___ SELECTED EXTRACT

Hacker Newsnew | past | comments | ask | show | jobs | submitlogin

> In the 1980s a clear case of this was that MS-DOS 2.0 had system calls for file operations that basically worked like Unix whereas MS-DOS 1's filesystem API looked like CP/M.

I honestly don't think that's a good example. On the contrary, I think it actually obscures what I mean, and would lead the casual reader to assume that things were actually much less different than they actually were.

Both MS-DOS and CP/M still had the very clear and almost identical concept of a "file" in the first place. I don't know if CP/M (and in turn CMS) was inspired by UNIX in that way, or whether the "file" concept came from a different common ancestor, but it's worth repeating that MVS has more or less nothing like that "file" concept.

MVS had "datasets" and "partitioned datasets", which I often see people relating to "files" and "directories" through a lens colored by today's computing world. But if you start using it, you quickly realize that the semblance is actual pretty minimal. (If you use the 1980s MVS 3.8j, that is.)

Both datasets and partitioned datasets require you to do things that even the simplest of filesystems (e.g. FAT12 for MS-DOS) do on their own and completely transparently to the user (or even developer). And moreover, datasets/members are usually (not always) organized as "records", sometimes indexed, sometimes even indexed in a key-value manner. This goes so fundamentally with the system that it goes down into the hardware, i.e. the disk itself understands the concept of indices, record lengths and even keyed records with associated values. MS-DOS, CP/M, and practically all modern systems, instead see "files" as a stream of bytes/words/octets or whatever.

A lot of this has been abstracted away and "pulled" into the modern and familiar "file" concept the closer you get to z/OS, but that's what MVS back then was like.

A C64 with its 1541 is closer to old school MVS than MS-DOS and CP/M both are, because an 1541 supports both "sequential" files (byte streams) and "relative" files (indexed record sets), and because it provides relatively high level interface to circumvent that altogether and work with the disk ("volume" in MVS parlance) more directly. There's even a "user defined" file type. However, altogether the 1541 is closer to MS-DOS and CP/M again, because usually (not always!) you leave the block allocation to the system itself. Like you always do in a modern system and MS-DOS or CP/M, there is basically no sane way around it (at best you can slightly "tweak" it).

That's not even touching on what "batch processing", and associated job control languages and reader/printer/puncher queues, mean in practice.

It's so alien to the world of nowadays.



> I don't know if CP/M (and in turn CMS) was inspired by UNIX in that way, or whether the "file" concept came from a different common ancestor, […]

CP/M drew heavily on DEC operating system designs, notably RSX-11M – it even had PIP as a file «manipulation» command as well as the device naming and management commands (e.g. ASSIGN). Perhaps something else. MS-DOS 1 has descended from CP/M whereas MS-DOS 2 diverged from it and borrowed from UNIX .

______
___ SOURCE EXCERPT

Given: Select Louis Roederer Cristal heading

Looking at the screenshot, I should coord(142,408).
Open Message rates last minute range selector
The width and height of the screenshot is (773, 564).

______

» **EXERCISE TASK A**: Reproduce the stretch of the MVS datasets thread from "A C64 with its" through "world of nowadays.".
» **EXERCISE TASK B**: Continue the MVS datasets thread from its last sentence.

» **EXERCISE RESPONSE A**:
A C64 with its 1541 is closer to old school MVS than MS-DOS and CP/M both are, because an 1541 supports both "sequential" files (byte streams) and "relative" files (indexed record sets), and because it provides relatively high level interface to circumvent that altogether and work with the disk ("volume" in MVS parlance) more directly. There's even a "user defined" file type. However, altogether the 1541 is closer to MS-DOS and CP/M again, because usually (not always!) you leave the block allocation to the system itself. Like you always do in a modern system and MS-DOS or CP/M, there is basically no sane way around it (at best you can slightly "tweak" it).

That's not even touching on what "batch processing", and associated job control languages and reader/printer/puncher queues, mean in practice.

It's so alien to the world of nowadays.

» **EXERCISE RESPONSE B**:
> […] but it's worth repeating that MVS has more or less nothing like that "file" concept.

Ironically, the today's blame that [nearly] everything is a file and a stream of bytes in UNIX is the root cause of all evil was the major liberating innovation and a productivity boost that UNIX has offered to the world. Whenever somebody mentions that stderr should be a stream of typed objects or alike, I cringe and shudder as people do not realise how the typed things couple the typed object consumer with the typed object producer, a major bane of computing of old days.

The world was a different place back then, and the idea of having a personal computer of any sort was either preposterous or a product of distant future set science fiction.

So, the I/O on mainframes and minicomputers was heavily skewed towards the business oriented tasks, business automation and business productivity enhacements. Databases had not entered the world yet, either, and as they were still incubating in research departments of IBM et al, and the record oriented I/O was pretty much the mainstream. Conceptually, it was the overengineered Berkely DB so to speak baked into the kernel and the hardware, so it was not possible to just open a file as it was not, well, a file. In fact, I have an opened PDF on my laptop titled «IAS/RSX-11M I/O Operations Reference Manual» that has 262 pages in total and has 45 pages in Chapter 2 dedicated to the description of how to prepare a file control block alone required just to open a file. I will take an open(2) UNIX one-liner any time over that, thanks.


> CP/M drew heavily on DEC operating system designs, notably RSX-11M

It mostly feels like a single-user version of TOPS-10, which Kildall initially used to write CP/M. OS-8 and RT-11 also borrow heavily from it, making it basically the common ancestor of anything that feels "DOS".


I think those things are largely orthogonal, though. Opening a file can be simple, while not everything having to be a file.

So, having the concept of files at all (and simple to open ones, to boot) is of course much better than MVS datasets, which barely abstracted the storage hardware at all for you. But on the other end of this, that does not mean everything has to be a file, as UNIX popularized.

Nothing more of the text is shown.